È facile pensare che non sappiano nuotare bene e non conoscano la conformazione del letto del fiume o del fondale del lago, quindi non siano pienamente consapevoli dei rischi in cui possono incorrere e di quali siano le zone più pericolose.
Sono tutte possibili cause, ma c’è un’altra motivazione: non avendo familiarità con bacini lacustri e fluviali molti non sanno che in acqua bisogna nuotare. A spiegarlo è Roberto Zanotti, direttore della sezione provinciale della Società Nazionale di Salvamento: “Molti stranieri non hanno mai visto un fiume, un lago e il mare, o almeno non ci hanno mai messo piede perchè nel loro Paese di provenienza non esistono, quindi non hanno idea di dover nuotare per non annegare. La presenza di acqua fredda e la superficie melmosa sono con-cause, ma il problema principale è non saper stare a galla e come muoversi senza rischiare la vita.

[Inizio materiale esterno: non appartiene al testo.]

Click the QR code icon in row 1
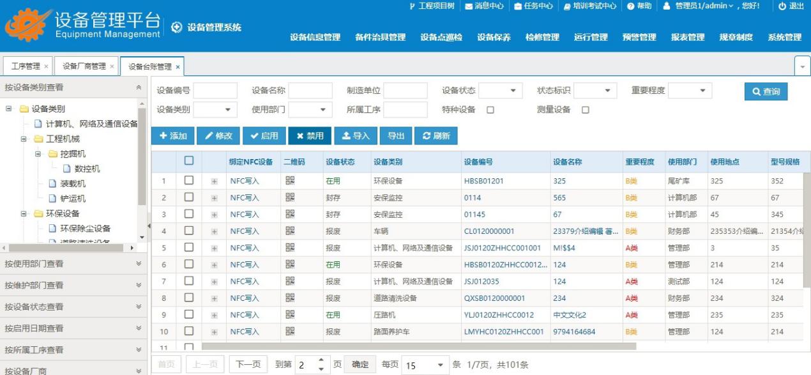The height and width of the screenshot is (375, 811). pyautogui.click(x=290, y=181)
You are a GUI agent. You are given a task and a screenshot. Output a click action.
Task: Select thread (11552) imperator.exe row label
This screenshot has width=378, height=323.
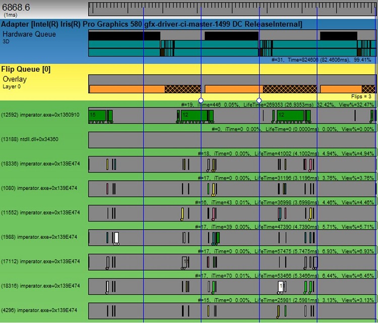41,212
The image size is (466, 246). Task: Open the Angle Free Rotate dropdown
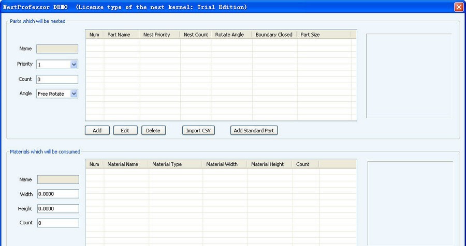(x=74, y=94)
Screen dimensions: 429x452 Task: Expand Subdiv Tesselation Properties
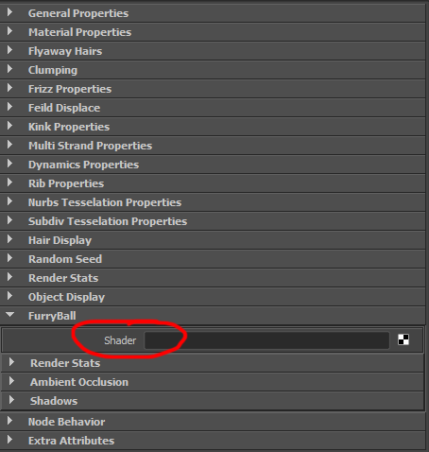[9, 220]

Molti, in sostanza, non avendo mai vissuto laghi e fiumi e vedendo che la gente attorno a loro si mjuove in modo naturale in acqua, sono convinti che basti entrare: non sanno che chi va in acqua sa nuotare e che quindi la naturalezza è data da questa capacità.
“Oltre a queste motivazioni di natura geografica – prosegue Zanotti – ci sono ragioni culturali ed economiche, perché magari non sono abituati a vivere gli ambienti acquatici o non possono permettersi di frequentare corsi di nuoto. Abbiamo soccorso soprattutto persone originarie del Pakistan e dell’India, ma anche dell’America Latina, specialmente di alcuni territori andini, Perù, Bolivia e Colombia, con tutte le eccezioni del caso. Bisognerebbe insegnare non tanto il nuoto in senso agonistico (che possono approfondire successivamente) ma quelle abilità che consentono di garantirsi la sopravvivenza in acqua. Collaborando con varie scuole abbiamo sviluppato progetti per dare ai bambini le nozioni principali, però i ragazzi più grandi e gli adulti rimangono scoperti se non si promuovono proposte ad-hoc”.

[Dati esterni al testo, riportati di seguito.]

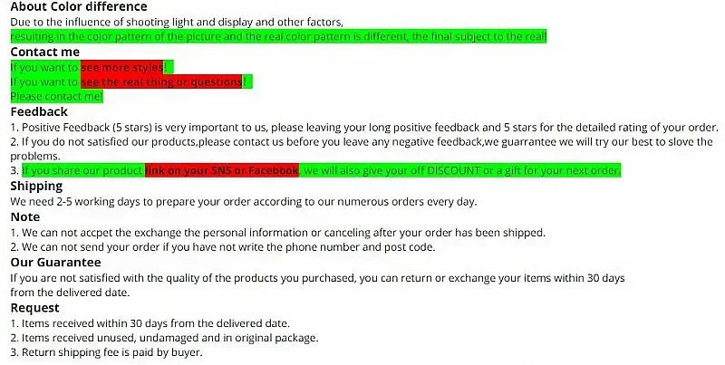Click the 'Request' section heading
Screen dimensions: 725x365
tap(35, 308)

La Società di Salvamento sin dalle sue origini, che risalgono al 1876 a Genova, è operativa per avere più sicurezza in acqua. Il direttore Zanotti sottolinea: “Da tempo siamo impegnati a sensibilizzare le istituzioni e gli enti competenti a seconda del territorio di riferimento. In questi giorni insieme ai miei collaboratori ho chiesto alcuni incontri con l’autorità di bacino per il Sebino, il lago di Endine, il lago d’Iseo e il lago Moro, con cui ci eravamo già confrontati: andrebbe istituito un tavolo per affrontare il problema in modo più organico. Ogni anno ci sono morti, spesso extracomunitari, e frequentemente perde la vita anche chi cerca di trarli in salvo: non sono casi isolati ed è fondamentale fare prevenzione. Noi ci occupiamo della formazione e diamo la possibilità a chiunque lo desideri di realizzare progetti legati alla sicurezza fluviale, lacustre o marina. Buona parte delle coste è presidiata dai bagnini della nostra associazione o della Federazione Italiana Nuoto. Ci sono ancora zone, però, in cui questo servizio ancora non c’è: per esempio al lido Nettuno, bellissimo, tra Sarnico e Predore, dove viene eseguito il controllo della Guardia costiera ausiliaria, di cui sono vicepresidente, ma bisognerebbe organizzare una presenza costante dei bagnini. Sarebbe necessaria la sorveglianza come avviene per esempio al lago di Garda o in alcune zone del lago di Como: è essenziale almeno nelle aree più critiche, dove è risaputo che la gente si reca a fare il bagno. Rappresenterebbe il miglior antidoto contro le disgrazie: è provato che dove ci sono i bagnini cala drasticamente la mortalità per annegamento. Il loro pronto intervento spesso si rivela decisivo anche quando si verificano dei malori in acqua, perchè nel bagaglio del buon soccorritore c’è l’utilizzo del defibrillatore che può salvare la vita”.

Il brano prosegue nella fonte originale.